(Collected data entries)
####

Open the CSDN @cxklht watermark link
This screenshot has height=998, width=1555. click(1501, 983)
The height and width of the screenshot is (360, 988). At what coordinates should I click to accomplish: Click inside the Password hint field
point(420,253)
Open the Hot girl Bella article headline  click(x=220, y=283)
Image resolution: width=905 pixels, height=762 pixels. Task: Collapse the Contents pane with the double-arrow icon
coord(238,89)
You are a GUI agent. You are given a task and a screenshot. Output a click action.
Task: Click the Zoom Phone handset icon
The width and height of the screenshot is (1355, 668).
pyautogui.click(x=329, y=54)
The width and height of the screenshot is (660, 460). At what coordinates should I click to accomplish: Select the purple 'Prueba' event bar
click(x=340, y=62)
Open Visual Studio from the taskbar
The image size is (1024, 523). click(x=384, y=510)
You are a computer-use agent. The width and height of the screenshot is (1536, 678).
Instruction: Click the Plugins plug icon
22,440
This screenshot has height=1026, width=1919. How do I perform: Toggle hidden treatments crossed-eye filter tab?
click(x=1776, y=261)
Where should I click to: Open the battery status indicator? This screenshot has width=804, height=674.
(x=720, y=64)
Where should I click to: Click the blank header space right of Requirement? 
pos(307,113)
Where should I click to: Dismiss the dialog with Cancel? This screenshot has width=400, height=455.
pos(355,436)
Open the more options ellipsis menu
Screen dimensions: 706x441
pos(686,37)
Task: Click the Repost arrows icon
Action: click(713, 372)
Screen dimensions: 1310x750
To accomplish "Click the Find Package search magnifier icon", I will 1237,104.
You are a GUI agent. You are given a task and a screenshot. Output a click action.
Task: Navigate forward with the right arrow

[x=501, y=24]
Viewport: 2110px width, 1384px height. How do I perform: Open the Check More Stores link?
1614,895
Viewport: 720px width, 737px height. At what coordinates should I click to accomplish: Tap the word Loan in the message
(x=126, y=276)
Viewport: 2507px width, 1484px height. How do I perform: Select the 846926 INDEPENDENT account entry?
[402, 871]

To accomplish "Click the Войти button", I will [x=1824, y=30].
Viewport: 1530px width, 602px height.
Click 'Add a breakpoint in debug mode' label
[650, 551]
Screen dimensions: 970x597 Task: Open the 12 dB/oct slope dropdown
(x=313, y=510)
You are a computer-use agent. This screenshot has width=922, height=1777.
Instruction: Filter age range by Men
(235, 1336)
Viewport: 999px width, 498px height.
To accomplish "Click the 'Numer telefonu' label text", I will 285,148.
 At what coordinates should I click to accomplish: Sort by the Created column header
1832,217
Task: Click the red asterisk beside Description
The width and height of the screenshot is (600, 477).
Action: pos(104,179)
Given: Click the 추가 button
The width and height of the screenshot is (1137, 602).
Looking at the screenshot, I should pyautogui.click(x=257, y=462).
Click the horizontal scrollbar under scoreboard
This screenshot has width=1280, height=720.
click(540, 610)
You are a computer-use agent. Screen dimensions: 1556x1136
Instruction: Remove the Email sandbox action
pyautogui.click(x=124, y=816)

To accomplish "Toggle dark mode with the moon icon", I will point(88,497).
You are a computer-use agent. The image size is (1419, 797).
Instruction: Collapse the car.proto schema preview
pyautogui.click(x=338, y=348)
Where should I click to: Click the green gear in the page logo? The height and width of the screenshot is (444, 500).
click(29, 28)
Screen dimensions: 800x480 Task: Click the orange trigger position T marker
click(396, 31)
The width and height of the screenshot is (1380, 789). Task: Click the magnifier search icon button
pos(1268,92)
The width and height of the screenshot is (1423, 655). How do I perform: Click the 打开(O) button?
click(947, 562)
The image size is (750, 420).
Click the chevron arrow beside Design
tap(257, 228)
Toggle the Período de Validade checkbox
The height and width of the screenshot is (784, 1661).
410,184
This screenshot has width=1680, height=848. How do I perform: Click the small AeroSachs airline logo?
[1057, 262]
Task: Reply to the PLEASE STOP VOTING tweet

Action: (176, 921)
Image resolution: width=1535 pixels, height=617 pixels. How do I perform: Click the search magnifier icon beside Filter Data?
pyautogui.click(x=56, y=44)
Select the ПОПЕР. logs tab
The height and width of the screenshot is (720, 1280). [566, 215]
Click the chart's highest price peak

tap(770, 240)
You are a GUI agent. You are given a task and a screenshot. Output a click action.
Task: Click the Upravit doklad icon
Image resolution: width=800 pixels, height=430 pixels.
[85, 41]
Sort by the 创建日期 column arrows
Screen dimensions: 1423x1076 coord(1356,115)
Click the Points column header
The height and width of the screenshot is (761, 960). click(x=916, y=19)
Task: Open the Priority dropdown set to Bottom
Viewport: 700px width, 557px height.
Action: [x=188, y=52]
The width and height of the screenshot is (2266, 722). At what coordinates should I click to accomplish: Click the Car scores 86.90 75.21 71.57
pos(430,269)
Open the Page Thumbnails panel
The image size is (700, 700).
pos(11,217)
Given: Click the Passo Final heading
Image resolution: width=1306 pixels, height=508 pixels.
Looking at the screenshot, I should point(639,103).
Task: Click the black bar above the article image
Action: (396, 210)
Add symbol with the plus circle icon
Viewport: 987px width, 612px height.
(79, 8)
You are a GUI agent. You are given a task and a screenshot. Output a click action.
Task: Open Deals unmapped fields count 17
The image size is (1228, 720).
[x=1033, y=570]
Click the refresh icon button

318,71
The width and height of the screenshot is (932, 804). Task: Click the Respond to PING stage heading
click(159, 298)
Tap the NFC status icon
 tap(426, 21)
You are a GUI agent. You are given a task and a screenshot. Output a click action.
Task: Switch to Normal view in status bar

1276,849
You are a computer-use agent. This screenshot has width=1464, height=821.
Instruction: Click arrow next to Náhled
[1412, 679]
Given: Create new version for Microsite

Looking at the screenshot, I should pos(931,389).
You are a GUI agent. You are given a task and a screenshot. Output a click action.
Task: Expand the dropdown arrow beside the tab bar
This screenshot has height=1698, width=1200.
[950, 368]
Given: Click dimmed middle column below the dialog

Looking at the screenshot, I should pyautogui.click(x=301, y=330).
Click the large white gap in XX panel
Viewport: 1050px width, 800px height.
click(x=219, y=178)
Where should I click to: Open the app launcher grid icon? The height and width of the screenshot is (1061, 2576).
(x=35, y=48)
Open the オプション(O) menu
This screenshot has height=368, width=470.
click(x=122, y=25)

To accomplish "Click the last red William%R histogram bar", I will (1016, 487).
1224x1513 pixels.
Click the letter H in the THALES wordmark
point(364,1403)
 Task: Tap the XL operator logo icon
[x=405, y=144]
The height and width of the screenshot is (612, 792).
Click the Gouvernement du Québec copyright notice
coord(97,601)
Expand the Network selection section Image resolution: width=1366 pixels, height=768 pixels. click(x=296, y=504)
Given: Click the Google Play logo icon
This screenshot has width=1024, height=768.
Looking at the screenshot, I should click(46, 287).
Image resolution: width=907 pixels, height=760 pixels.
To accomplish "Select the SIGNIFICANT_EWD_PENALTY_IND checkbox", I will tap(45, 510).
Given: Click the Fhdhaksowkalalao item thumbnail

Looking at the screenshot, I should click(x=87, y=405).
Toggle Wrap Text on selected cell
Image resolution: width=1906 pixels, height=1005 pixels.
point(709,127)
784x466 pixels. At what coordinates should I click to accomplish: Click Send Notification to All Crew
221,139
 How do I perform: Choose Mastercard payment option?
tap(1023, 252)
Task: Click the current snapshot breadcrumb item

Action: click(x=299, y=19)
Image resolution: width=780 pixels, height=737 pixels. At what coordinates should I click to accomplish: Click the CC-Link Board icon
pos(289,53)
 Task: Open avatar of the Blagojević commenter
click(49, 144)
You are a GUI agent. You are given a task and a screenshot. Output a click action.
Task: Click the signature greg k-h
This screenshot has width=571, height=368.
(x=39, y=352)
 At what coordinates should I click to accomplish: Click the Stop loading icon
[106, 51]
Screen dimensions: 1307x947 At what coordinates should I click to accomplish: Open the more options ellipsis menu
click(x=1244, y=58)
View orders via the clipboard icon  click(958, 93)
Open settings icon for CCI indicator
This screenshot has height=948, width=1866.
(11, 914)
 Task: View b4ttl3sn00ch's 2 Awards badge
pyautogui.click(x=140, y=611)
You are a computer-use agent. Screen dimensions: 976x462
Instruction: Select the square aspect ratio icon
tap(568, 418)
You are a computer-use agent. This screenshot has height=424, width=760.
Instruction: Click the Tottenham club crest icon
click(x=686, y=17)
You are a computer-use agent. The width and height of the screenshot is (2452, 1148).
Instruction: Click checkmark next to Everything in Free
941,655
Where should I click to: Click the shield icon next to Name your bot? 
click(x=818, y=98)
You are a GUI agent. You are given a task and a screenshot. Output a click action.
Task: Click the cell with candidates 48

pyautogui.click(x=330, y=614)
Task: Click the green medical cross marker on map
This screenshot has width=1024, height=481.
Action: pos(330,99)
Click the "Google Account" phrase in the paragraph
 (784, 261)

####

WHAT TO PRODUCE:
What lines above hold the word "computer"? List them all.

TASK OUTPUT:
You are a computer-use agent. The width and height of the screenshot is (1536, 678).
You are a computer-use agent. This screenshot has width=922, height=1777.
You are a computer-use agent. Screen dimensions: 1556x1136
You are a computer-use agent. The image size is (1419, 797).
You are a computer-use agent. This screenshot has width=1464, height=821.
You are a computer-use agent. Screen dimensions: 976x462
You are a computer-use agent. This screenshot has height=424, width=760.
You are a computer-use agent. The width and height of the screenshot is (2452, 1148).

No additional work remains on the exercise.